Exercise: Can you rewrite the rows from the first one through the line with "I will point(314,22).", replacing "Select" with "Choose" and leaving everything else unchanged?

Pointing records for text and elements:

________________________

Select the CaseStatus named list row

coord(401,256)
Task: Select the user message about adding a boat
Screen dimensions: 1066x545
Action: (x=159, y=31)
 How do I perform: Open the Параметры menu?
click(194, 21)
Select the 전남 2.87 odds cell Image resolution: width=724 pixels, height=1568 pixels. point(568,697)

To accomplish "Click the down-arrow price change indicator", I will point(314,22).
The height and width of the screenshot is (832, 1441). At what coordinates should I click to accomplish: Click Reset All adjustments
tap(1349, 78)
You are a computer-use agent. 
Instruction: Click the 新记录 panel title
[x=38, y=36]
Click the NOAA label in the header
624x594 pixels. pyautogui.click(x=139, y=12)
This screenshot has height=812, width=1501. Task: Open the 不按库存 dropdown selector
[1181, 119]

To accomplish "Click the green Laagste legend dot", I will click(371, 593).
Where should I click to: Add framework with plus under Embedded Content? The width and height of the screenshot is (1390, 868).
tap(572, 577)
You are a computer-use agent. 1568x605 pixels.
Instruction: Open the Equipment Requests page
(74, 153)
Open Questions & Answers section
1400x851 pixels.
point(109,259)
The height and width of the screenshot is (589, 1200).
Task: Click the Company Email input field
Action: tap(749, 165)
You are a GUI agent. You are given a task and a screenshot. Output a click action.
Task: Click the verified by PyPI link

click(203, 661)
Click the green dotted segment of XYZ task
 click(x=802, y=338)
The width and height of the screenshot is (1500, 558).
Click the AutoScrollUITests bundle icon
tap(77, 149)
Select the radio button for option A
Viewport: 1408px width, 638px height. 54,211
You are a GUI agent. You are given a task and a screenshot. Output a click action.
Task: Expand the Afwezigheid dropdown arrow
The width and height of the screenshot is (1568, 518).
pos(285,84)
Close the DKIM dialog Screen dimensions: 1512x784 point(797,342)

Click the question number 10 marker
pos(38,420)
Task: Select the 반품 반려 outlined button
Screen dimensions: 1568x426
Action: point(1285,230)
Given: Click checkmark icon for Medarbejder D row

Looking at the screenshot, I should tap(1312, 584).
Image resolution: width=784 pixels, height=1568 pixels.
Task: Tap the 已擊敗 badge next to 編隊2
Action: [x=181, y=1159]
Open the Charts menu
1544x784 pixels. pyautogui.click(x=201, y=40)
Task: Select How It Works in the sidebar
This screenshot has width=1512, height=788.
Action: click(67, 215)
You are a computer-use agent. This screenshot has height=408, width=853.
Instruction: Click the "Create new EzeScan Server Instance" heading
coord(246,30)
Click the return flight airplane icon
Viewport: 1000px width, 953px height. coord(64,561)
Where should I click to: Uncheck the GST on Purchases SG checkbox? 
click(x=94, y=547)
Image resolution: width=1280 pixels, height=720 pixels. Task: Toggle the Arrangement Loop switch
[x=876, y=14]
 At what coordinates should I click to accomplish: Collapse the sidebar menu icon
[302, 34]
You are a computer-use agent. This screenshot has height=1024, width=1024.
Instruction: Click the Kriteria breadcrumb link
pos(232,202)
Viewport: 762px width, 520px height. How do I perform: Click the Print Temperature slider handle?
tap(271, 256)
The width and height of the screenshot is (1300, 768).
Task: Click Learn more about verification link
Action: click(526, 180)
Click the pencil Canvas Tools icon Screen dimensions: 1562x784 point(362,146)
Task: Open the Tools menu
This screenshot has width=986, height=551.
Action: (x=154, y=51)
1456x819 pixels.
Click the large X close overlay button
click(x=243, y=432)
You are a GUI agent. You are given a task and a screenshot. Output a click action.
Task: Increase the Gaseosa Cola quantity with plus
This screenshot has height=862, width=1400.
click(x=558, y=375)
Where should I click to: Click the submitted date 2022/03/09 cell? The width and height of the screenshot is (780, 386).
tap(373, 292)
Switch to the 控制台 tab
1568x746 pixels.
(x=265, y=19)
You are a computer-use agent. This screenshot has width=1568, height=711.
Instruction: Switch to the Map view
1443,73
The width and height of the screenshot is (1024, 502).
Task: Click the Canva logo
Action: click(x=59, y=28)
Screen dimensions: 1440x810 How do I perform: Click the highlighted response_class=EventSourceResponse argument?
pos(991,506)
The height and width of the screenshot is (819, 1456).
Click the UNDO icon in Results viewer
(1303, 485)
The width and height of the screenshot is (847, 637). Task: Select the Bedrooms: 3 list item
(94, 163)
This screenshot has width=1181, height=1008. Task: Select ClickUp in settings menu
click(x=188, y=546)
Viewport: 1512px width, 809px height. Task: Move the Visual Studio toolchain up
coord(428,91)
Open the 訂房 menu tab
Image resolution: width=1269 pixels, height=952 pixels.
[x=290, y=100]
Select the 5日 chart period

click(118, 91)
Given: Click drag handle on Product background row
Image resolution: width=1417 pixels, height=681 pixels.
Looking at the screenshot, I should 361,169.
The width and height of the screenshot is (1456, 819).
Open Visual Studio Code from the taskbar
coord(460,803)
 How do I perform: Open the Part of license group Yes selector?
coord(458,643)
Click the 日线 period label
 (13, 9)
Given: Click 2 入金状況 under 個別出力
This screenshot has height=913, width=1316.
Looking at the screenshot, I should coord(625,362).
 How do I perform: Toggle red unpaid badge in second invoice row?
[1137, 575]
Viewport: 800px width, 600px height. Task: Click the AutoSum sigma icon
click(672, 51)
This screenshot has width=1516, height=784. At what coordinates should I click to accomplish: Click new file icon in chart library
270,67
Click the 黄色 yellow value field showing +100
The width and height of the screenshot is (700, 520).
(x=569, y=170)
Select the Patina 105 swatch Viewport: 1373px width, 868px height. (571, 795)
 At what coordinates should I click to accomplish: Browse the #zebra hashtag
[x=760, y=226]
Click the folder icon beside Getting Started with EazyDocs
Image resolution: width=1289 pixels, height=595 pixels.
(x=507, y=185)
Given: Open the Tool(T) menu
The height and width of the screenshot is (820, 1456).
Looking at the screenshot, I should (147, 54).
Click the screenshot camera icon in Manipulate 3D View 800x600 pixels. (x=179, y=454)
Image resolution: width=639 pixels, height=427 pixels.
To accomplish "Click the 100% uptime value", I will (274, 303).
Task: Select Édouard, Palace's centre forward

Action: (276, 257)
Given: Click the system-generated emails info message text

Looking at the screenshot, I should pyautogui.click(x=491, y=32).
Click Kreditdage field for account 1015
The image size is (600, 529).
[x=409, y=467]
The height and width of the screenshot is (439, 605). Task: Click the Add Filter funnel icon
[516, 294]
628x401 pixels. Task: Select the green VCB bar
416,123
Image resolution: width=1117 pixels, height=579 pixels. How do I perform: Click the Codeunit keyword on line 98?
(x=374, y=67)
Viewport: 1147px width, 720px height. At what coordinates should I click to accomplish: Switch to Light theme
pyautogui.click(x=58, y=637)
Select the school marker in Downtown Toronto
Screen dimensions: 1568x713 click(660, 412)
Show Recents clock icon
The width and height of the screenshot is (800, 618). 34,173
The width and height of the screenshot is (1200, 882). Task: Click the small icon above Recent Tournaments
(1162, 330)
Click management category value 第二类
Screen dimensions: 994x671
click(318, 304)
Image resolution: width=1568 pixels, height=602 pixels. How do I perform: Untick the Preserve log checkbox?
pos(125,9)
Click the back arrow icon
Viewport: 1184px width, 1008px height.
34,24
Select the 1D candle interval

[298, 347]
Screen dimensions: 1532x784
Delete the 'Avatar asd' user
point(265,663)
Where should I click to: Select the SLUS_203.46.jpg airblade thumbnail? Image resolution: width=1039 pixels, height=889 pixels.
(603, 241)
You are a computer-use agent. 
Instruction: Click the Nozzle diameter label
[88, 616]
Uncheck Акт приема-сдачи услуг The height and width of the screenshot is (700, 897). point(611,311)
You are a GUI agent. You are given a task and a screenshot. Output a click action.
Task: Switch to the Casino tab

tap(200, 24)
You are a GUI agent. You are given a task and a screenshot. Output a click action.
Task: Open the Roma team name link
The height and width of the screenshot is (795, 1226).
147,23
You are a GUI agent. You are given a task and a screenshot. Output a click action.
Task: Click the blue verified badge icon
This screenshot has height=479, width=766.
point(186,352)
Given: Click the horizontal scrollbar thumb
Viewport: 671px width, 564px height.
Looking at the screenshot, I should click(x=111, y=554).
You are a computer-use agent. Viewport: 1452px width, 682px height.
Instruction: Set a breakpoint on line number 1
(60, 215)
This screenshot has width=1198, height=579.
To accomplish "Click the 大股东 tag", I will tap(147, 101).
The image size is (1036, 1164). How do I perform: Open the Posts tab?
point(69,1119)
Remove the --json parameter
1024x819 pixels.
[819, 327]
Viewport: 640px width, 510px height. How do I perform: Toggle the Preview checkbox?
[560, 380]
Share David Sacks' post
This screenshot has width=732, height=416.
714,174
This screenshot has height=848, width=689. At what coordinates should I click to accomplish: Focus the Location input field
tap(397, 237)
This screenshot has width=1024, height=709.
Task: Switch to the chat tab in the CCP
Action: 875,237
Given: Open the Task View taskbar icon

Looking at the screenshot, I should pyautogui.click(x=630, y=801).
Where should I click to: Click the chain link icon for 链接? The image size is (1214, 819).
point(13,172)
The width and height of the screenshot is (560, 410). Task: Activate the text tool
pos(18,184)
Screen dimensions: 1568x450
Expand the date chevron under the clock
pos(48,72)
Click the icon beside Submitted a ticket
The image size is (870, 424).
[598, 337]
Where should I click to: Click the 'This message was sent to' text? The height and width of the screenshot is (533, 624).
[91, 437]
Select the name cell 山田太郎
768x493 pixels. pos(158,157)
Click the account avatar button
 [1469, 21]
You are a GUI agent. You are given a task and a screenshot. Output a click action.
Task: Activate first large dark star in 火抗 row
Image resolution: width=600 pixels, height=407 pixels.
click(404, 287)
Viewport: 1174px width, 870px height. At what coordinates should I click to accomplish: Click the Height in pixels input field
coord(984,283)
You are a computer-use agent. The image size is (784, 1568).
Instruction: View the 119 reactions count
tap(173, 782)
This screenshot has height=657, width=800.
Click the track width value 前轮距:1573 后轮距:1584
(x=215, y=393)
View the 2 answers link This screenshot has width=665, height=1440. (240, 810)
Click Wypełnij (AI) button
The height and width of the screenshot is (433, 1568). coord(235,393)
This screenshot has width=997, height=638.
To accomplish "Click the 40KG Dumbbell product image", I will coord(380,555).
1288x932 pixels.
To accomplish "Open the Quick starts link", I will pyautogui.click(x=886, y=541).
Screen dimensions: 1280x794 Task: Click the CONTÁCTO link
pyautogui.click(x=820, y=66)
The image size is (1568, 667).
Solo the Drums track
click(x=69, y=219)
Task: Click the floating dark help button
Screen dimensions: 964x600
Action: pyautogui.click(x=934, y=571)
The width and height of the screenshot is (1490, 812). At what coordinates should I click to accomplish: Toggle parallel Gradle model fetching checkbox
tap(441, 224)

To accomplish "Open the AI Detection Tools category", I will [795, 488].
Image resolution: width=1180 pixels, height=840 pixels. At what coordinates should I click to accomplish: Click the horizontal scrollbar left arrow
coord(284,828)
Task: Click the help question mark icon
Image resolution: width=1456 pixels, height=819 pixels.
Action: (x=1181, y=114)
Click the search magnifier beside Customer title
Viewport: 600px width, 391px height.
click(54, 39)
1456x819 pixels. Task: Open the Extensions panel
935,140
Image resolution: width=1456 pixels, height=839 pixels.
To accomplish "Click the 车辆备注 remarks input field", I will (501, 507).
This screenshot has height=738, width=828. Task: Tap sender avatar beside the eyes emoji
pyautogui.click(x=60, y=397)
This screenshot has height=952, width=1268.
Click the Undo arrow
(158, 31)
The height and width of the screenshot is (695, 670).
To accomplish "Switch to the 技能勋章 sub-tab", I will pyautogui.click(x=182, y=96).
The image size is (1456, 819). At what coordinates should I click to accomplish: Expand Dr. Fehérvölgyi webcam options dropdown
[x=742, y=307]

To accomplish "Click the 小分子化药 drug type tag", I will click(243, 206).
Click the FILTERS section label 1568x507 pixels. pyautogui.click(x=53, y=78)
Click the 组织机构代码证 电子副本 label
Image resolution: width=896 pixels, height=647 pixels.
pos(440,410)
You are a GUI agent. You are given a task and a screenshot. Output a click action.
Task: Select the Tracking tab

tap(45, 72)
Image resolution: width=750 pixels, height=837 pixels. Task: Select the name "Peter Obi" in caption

________________________

The answer:
Choose the CaseStatus named list row

coord(401,256)
Task: Choose the user message about adding a boat
Screen dimensions: 1066x545
Action: (x=159, y=31)
 How do I perform: Open the Параметры menu?
click(194, 21)
Choose the 전남 2.87 odds cell Image resolution: width=724 pixels, height=1568 pixels. point(568,697)

To accomplish "Click the down-arrow price change indicator", I will point(314,22).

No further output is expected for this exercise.